**Task statement**
Set down the line containing "The width and" and each line after it through the last line of the records, exactly, leaving pictures out.

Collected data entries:
++++++

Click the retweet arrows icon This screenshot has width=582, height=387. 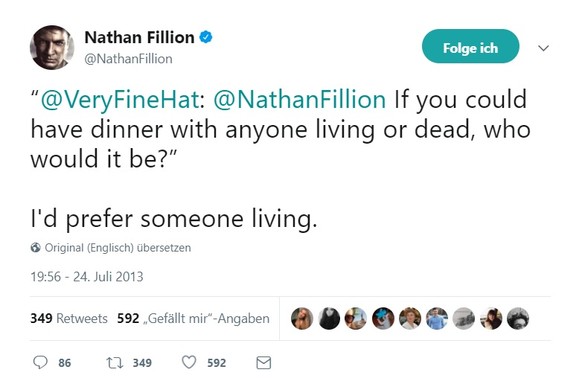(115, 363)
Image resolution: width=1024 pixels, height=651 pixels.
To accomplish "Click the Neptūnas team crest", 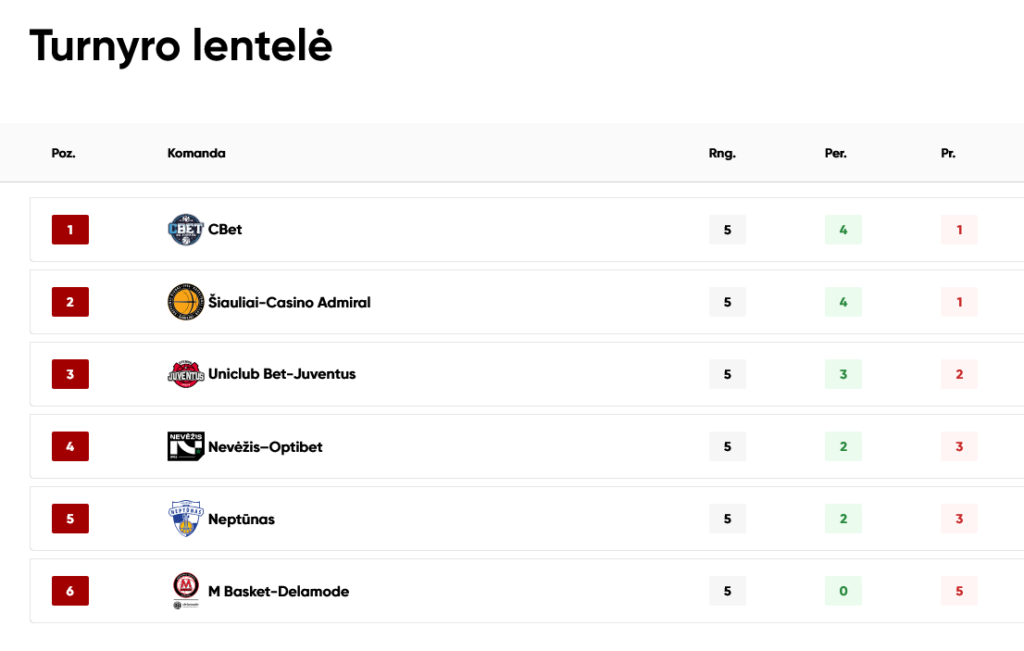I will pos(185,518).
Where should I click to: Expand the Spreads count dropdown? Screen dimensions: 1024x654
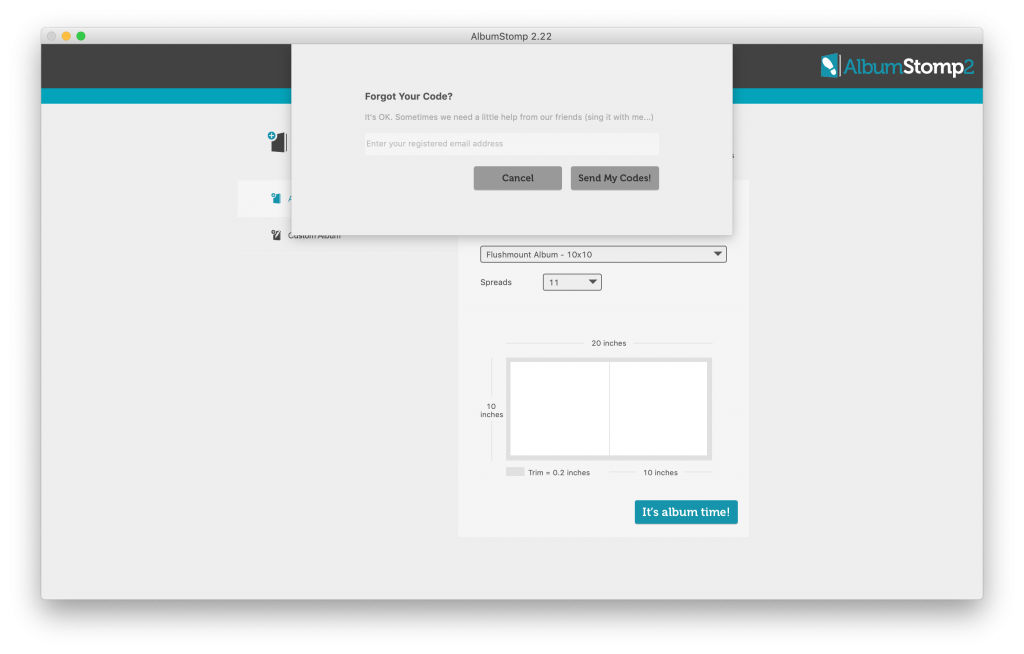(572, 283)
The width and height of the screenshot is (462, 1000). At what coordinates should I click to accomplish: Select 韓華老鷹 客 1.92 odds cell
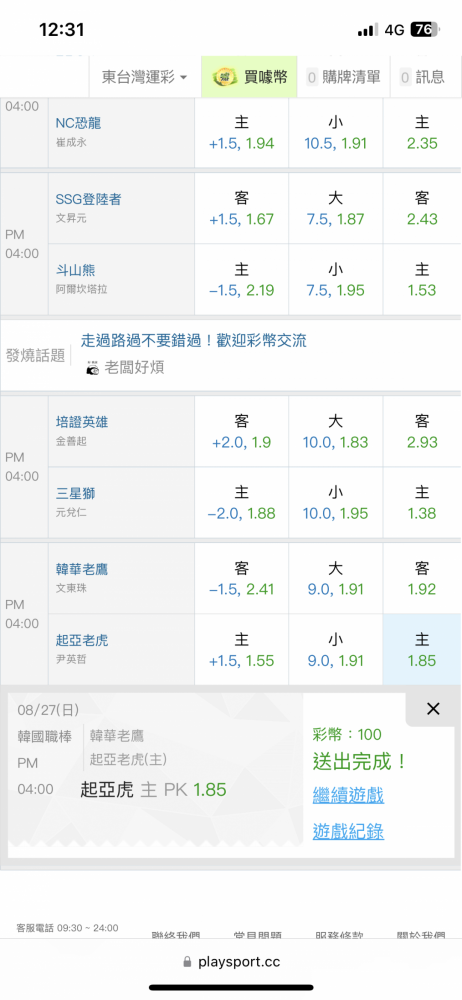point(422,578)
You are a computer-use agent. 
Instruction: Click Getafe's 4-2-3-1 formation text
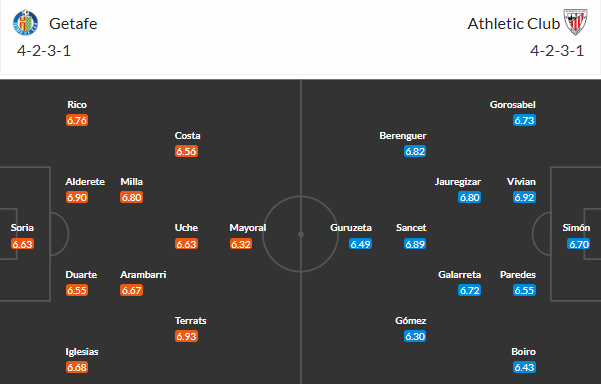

++++++

**Answer box**
The width and height of the screenshot is (462, 1000). At what coordinates should I click to accomplish: Select 韓華老鷹 客 1.92 odds cell
point(422,578)
You are a computer-use agent. 
Instruction: Click Getafe's 4-2-3-1 formation text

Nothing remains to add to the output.